(Stored data)
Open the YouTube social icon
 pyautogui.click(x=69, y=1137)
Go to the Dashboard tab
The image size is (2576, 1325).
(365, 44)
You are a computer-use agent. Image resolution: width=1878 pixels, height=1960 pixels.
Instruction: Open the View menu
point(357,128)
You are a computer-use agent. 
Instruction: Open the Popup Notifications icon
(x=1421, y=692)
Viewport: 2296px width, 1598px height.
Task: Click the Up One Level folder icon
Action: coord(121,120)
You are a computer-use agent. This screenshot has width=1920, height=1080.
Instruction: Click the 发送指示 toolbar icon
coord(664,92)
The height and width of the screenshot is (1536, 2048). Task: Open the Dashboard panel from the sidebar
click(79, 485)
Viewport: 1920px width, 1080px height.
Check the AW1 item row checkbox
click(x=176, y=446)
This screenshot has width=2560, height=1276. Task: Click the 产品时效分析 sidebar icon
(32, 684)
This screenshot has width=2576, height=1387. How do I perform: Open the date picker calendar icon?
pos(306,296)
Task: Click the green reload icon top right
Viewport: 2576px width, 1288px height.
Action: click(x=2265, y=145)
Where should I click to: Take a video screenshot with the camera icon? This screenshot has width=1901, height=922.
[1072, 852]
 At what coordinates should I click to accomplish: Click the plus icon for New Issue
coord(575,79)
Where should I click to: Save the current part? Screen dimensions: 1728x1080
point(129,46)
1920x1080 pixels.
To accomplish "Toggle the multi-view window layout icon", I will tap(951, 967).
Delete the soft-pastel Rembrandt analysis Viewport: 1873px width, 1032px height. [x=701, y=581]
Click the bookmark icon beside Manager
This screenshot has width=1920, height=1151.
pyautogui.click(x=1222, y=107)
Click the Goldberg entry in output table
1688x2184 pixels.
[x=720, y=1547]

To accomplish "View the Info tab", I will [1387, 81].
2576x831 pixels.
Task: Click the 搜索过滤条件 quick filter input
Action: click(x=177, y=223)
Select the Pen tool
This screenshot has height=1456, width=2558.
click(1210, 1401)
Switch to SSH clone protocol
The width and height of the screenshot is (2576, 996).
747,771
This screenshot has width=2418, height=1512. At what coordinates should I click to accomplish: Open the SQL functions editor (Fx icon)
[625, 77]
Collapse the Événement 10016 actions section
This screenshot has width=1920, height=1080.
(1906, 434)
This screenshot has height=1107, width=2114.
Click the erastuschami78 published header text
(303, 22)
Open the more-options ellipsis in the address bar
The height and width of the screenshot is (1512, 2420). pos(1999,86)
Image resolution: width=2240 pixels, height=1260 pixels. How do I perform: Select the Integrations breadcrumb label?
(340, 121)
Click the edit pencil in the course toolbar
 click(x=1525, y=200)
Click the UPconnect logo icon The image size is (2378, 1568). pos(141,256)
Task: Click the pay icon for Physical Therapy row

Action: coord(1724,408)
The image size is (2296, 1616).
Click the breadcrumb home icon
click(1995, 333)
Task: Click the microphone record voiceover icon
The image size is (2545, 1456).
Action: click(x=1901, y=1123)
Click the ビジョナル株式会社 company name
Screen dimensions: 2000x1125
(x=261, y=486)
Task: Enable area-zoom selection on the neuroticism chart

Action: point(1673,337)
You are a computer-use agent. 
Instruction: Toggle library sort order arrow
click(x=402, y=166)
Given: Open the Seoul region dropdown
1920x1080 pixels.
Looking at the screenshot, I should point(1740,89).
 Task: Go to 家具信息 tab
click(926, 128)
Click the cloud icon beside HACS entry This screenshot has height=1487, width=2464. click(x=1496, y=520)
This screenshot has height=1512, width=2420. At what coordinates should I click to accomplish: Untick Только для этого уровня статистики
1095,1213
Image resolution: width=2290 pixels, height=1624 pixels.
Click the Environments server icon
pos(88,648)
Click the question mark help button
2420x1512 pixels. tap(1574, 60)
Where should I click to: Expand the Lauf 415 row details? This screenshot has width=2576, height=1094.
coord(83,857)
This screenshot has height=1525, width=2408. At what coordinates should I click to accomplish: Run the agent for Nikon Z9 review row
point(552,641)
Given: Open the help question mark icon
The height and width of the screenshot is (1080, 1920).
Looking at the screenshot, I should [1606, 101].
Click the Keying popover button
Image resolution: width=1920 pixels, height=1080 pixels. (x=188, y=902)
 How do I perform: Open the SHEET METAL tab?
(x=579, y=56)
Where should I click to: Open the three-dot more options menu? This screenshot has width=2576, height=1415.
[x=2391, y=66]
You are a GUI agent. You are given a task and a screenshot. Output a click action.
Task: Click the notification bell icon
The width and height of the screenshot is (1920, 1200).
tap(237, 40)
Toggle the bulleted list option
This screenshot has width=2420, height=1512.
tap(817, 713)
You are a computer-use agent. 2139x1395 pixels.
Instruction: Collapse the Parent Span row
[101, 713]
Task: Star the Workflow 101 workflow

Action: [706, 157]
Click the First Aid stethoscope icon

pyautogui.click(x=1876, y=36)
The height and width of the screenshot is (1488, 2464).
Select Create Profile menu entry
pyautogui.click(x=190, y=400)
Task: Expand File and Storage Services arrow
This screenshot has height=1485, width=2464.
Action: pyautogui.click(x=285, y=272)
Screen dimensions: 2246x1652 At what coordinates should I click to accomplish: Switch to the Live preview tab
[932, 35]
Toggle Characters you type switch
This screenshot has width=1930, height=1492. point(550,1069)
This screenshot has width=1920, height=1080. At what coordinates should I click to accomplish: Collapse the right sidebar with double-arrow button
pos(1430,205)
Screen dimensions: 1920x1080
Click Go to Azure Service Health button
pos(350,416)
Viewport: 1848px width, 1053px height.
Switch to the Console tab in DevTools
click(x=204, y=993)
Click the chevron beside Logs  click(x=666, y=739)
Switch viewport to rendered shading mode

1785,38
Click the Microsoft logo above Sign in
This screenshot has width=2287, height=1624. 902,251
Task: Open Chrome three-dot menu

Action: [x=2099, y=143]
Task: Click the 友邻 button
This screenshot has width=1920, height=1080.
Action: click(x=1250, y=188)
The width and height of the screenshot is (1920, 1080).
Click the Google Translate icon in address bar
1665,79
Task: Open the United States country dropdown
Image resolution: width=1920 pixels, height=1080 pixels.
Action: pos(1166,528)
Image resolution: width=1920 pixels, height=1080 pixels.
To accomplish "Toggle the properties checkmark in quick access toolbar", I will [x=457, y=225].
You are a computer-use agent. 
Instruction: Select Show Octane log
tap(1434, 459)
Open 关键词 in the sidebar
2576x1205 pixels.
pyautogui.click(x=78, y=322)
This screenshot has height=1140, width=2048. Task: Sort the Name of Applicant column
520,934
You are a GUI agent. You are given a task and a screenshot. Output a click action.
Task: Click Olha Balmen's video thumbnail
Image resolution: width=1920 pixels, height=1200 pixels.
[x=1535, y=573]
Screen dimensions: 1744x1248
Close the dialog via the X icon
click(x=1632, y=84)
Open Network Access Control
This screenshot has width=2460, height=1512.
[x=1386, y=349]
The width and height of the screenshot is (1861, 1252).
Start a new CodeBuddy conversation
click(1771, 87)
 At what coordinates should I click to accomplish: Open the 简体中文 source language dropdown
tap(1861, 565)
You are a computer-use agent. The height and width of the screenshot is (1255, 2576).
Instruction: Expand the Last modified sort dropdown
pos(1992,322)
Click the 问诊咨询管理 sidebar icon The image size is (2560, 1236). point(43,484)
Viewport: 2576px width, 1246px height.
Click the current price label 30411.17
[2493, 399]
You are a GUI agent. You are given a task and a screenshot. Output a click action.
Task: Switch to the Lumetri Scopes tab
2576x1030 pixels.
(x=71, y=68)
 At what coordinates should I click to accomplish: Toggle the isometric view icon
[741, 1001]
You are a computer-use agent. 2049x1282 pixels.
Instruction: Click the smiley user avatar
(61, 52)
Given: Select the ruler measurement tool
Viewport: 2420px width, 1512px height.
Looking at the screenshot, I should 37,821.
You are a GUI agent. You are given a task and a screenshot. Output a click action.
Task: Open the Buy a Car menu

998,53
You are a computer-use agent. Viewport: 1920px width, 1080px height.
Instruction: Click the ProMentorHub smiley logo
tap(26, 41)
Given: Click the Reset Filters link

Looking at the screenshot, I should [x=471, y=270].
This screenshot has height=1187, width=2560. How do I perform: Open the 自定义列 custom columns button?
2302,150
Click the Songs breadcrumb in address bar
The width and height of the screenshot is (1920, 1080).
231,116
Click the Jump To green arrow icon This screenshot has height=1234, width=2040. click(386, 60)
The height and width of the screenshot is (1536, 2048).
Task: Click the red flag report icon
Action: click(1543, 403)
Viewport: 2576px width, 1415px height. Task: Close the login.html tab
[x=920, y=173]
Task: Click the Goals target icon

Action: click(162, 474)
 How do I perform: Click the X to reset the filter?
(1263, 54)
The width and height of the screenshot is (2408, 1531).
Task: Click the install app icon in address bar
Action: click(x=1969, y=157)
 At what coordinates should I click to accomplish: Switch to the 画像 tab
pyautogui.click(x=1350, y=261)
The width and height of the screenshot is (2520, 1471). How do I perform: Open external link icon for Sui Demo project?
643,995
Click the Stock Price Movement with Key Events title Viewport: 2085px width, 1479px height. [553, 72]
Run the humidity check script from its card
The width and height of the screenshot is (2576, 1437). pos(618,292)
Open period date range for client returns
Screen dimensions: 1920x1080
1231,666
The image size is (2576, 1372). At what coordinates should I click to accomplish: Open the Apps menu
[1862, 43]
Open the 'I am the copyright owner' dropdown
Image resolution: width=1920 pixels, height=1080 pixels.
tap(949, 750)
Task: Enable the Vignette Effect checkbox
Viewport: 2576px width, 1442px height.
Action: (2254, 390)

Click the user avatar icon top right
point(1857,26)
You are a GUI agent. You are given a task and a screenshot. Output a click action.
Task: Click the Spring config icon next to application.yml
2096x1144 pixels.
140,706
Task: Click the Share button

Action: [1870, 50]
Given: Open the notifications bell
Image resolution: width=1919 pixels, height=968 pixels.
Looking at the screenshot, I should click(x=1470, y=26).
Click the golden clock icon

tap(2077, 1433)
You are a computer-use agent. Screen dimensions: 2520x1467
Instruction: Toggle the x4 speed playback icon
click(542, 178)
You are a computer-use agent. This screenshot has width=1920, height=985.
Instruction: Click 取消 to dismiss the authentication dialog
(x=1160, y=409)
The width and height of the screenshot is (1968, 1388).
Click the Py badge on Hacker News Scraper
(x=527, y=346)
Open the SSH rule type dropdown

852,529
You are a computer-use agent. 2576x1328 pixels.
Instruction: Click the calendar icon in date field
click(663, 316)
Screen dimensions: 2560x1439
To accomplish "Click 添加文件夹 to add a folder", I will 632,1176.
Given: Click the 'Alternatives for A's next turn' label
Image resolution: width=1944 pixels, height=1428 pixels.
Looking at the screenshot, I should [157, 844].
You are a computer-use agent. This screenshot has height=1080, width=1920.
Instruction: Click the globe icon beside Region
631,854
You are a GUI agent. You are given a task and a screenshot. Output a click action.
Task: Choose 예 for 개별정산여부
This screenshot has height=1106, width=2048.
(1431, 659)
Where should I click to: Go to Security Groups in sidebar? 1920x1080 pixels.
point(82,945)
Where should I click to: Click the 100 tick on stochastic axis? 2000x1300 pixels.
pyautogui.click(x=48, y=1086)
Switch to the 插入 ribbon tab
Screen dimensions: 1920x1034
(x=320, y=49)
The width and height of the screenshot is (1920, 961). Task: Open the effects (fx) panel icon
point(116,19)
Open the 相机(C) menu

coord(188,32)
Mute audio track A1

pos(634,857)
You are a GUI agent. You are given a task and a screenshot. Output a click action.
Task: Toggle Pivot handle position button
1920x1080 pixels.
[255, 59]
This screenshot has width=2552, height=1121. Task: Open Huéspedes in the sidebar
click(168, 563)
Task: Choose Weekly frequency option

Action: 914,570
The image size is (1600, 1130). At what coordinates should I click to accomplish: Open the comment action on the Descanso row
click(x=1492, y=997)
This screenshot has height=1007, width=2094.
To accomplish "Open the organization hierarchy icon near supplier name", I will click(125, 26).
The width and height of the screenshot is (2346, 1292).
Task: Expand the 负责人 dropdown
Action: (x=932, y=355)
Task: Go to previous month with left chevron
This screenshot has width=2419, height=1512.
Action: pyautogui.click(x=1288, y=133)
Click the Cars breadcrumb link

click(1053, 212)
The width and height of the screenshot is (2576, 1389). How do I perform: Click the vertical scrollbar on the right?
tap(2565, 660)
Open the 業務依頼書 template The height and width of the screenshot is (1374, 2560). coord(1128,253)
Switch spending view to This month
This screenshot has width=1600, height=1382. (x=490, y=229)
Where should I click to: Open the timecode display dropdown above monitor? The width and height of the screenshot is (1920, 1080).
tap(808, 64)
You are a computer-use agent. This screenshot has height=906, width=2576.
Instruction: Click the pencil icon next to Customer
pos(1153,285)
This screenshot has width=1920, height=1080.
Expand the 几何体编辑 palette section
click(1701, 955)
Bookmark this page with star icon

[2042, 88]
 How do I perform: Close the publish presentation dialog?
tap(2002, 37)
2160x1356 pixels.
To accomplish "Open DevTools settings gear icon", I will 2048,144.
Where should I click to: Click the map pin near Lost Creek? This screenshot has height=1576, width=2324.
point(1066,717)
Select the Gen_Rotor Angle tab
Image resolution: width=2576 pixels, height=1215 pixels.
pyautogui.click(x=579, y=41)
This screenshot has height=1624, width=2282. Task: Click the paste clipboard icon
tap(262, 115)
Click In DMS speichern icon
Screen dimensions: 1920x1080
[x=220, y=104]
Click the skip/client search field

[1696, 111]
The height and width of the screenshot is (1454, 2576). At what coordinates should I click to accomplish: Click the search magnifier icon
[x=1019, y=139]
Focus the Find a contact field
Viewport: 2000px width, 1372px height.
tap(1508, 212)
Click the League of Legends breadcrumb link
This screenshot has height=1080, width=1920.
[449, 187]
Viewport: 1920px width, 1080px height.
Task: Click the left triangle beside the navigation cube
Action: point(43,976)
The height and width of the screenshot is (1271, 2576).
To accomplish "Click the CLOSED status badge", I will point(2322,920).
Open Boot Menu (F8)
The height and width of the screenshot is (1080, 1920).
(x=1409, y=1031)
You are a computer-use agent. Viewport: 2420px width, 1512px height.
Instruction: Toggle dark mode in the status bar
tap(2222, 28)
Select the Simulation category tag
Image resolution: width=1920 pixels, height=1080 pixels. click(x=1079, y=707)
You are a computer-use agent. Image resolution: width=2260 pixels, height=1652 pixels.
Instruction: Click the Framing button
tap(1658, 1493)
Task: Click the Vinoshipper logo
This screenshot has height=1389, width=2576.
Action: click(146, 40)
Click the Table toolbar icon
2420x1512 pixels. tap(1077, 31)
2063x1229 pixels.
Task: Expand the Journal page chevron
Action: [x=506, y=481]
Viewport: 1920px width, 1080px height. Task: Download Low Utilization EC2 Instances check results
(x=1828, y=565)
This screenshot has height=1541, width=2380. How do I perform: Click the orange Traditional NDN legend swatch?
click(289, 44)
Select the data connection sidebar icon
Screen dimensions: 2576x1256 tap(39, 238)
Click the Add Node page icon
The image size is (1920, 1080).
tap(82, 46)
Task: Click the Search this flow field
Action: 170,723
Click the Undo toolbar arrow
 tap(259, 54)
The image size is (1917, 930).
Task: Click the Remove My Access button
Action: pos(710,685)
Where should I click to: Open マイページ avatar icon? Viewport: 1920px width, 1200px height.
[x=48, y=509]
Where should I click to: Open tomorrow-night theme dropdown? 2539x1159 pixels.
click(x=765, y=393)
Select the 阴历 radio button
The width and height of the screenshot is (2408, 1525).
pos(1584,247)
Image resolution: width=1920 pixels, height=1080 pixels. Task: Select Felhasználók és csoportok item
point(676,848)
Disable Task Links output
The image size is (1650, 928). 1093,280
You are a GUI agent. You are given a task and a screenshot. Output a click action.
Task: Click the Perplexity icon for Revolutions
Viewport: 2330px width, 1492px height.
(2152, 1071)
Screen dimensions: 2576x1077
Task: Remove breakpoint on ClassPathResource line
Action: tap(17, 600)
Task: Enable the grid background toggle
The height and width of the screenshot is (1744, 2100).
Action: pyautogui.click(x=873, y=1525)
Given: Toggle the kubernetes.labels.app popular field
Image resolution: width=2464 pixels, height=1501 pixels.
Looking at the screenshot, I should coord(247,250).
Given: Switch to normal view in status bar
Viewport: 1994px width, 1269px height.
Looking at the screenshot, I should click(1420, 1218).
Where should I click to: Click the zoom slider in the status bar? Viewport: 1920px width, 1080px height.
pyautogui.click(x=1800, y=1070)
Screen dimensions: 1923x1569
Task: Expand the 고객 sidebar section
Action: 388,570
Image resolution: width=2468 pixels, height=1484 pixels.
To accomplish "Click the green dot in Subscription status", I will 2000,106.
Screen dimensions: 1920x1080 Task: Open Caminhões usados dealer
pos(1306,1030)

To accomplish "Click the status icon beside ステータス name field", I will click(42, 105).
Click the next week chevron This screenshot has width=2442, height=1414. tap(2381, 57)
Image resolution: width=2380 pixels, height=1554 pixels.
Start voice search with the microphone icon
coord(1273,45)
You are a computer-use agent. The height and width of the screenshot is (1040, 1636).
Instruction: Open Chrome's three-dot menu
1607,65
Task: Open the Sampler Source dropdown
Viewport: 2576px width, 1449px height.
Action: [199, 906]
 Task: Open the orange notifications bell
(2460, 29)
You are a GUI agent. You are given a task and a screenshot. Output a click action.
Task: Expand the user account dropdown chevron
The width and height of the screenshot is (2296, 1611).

- [Work item]
Write out word for word only the lines from the start of the entries down to the line with "Click the bookmark icon beside Manager", please, including both ends.

- [Solution to the exercise]
Open the YouTube social icon
 pyautogui.click(x=69, y=1137)
Go to the Dashboard tab
The image size is (2576, 1325).
(365, 44)
You are a computer-use agent. Image resolution: width=1878 pixels, height=1960 pixels.
Instruction: Open the View menu
point(357,128)
You are a computer-use agent. 
Instruction: Open the Popup Notifications icon
(x=1421, y=692)
Viewport: 2296px width, 1598px height.
Task: Click the Up One Level folder icon
Action: coord(121,120)
You are a computer-use agent. This screenshot has width=1920, height=1080.
Instruction: Click the 发送指示 toolbar icon
coord(664,92)
The height and width of the screenshot is (1536, 2048). Task: Open the Dashboard panel from the sidebar
click(79, 485)
Viewport: 1920px width, 1080px height.
Check the AW1 item row checkbox
click(x=176, y=446)
This screenshot has width=2560, height=1276. Task: Click the 产品时效分析 sidebar icon
(32, 684)
This screenshot has width=2576, height=1387. How do I perform: Open the date picker calendar icon?
pos(306,296)
Task: Click the green reload icon top right
Viewport: 2576px width, 1288px height.
Action: click(x=2265, y=145)
Where should I click to: Take a video screenshot with the camera icon? This screenshot has width=1901, height=922.
[1072, 852]
 At what coordinates should I click to accomplish: Click the plus icon for New Issue
coord(575,79)
Where should I click to: Save the current part? Screen dimensions: 1728x1080
point(129,46)
1920x1080 pixels.
To accomplish "Toggle the multi-view window layout icon", I will tap(951, 967).
Delete the soft-pastel Rembrandt analysis Viewport: 1873px width, 1032px height. [x=701, y=581]
Click the bookmark icon beside Manager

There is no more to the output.